(Information Opens)
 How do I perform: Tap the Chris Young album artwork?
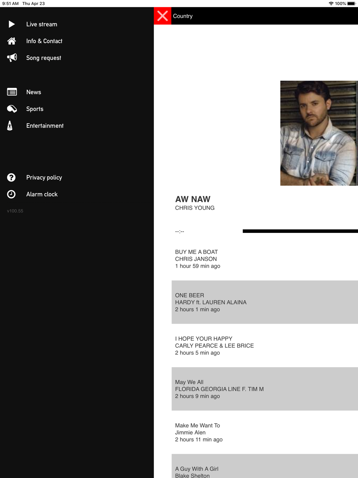coord(319,133)
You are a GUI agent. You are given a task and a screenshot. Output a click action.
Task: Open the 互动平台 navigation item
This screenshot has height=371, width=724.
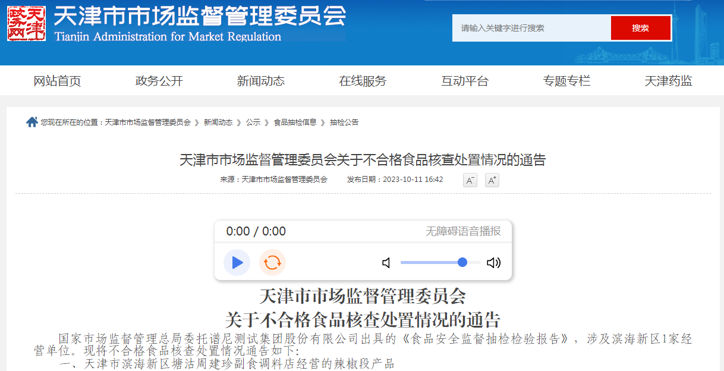point(465,81)
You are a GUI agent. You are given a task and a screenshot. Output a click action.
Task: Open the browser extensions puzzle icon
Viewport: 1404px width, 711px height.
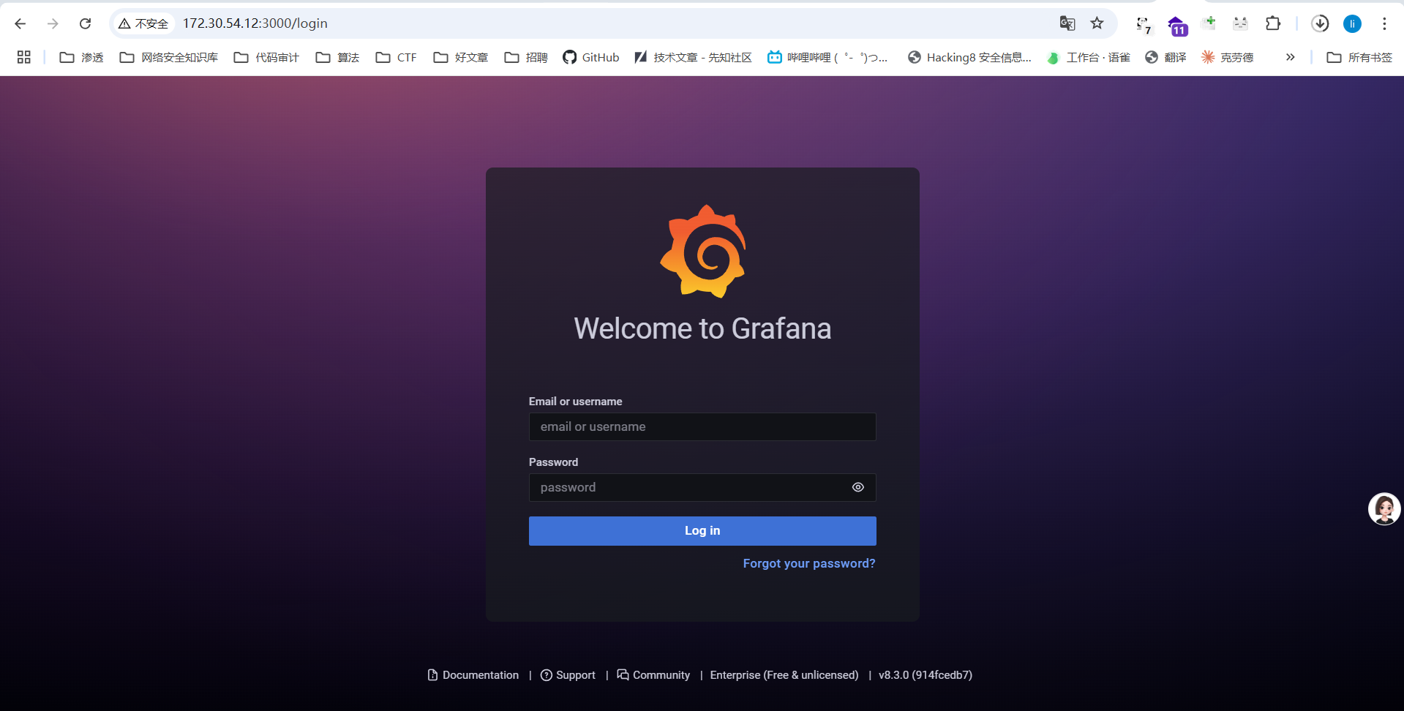coord(1273,23)

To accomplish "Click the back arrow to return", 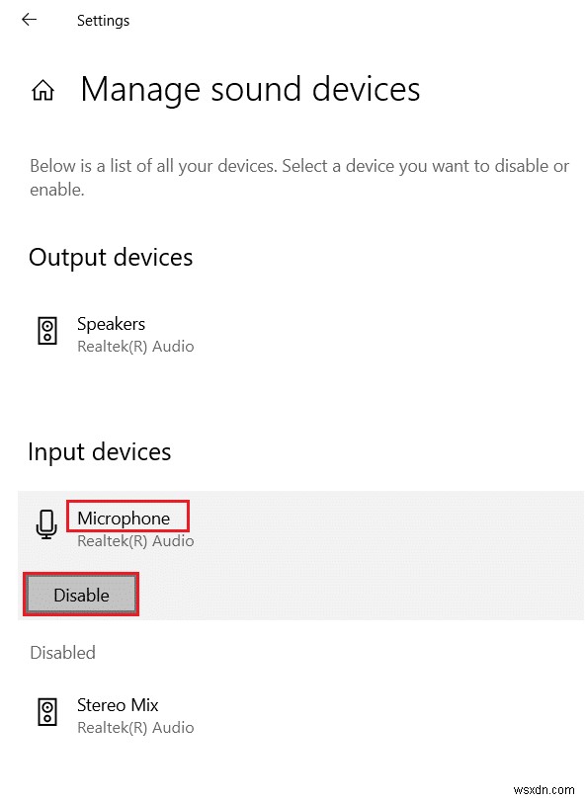I will 28,18.
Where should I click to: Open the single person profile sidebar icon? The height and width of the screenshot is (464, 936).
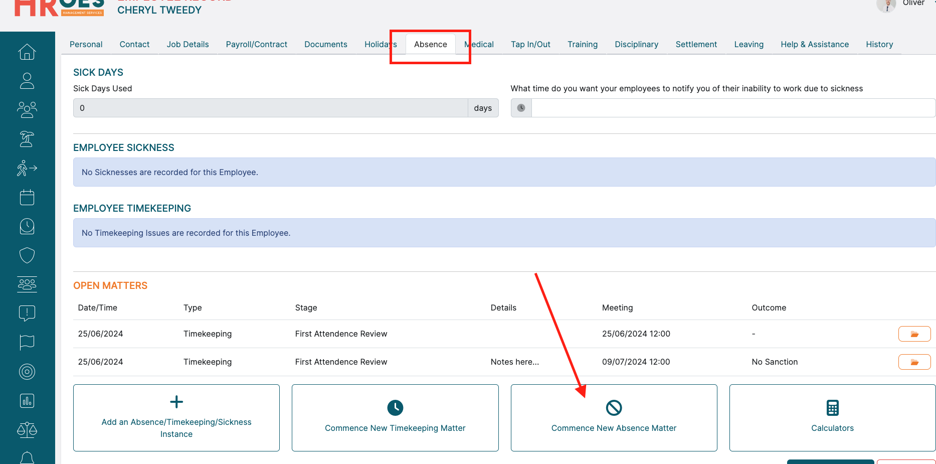(x=27, y=81)
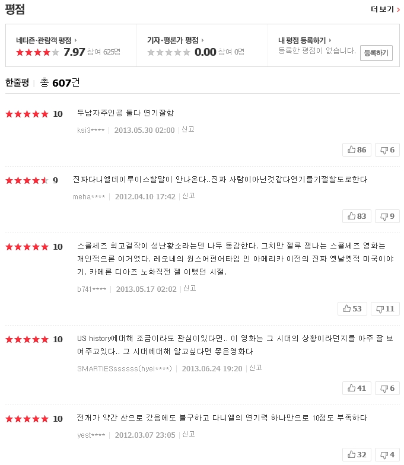Upvote the SMARTIESssssss review with 41 likes

click(357, 388)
(Information Closes)
Prompt: Reproduce the lines from the line with "Where should I" through the last line of the entries exactly, including both ends and excluding pictures.

Result for this task:
Where should I click to: Open the single person profile sidebar icon? The height and width of the screenshot is (464, 936).
(x=27, y=81)
Upvote the SMARTIESssssss review with 41 likes

click(357, 388)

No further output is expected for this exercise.